ABOUT THIS TASK: Going line by line through the listing below, count those with the string "Health" and answer with the number alone.

Top of TASK MATERIAL

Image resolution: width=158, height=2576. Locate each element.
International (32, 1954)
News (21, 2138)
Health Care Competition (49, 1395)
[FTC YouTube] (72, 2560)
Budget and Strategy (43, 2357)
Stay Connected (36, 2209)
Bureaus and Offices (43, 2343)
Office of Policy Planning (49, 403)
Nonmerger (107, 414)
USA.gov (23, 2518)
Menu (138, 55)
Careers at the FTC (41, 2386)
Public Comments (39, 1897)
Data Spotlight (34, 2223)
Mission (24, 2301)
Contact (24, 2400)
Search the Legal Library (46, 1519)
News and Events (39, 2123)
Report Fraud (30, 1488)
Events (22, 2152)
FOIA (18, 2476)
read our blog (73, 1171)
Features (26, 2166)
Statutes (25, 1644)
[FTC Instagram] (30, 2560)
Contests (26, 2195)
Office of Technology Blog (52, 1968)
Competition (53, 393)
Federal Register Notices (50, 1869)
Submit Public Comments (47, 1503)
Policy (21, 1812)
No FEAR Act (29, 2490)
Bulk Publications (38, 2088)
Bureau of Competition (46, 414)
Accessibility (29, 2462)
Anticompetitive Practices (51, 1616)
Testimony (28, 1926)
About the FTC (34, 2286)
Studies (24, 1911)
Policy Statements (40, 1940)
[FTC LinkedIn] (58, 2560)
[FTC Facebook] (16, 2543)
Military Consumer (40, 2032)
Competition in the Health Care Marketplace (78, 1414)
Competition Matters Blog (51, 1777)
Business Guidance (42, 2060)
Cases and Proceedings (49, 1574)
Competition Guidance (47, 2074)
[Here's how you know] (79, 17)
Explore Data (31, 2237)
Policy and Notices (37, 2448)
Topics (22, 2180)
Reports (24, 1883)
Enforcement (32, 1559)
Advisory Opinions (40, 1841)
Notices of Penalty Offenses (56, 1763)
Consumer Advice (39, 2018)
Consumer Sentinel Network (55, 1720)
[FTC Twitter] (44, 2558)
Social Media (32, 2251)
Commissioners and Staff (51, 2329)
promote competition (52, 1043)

Bottom of TASK MATERIAL

OUTPUT FOR THIS EXERCISE: 2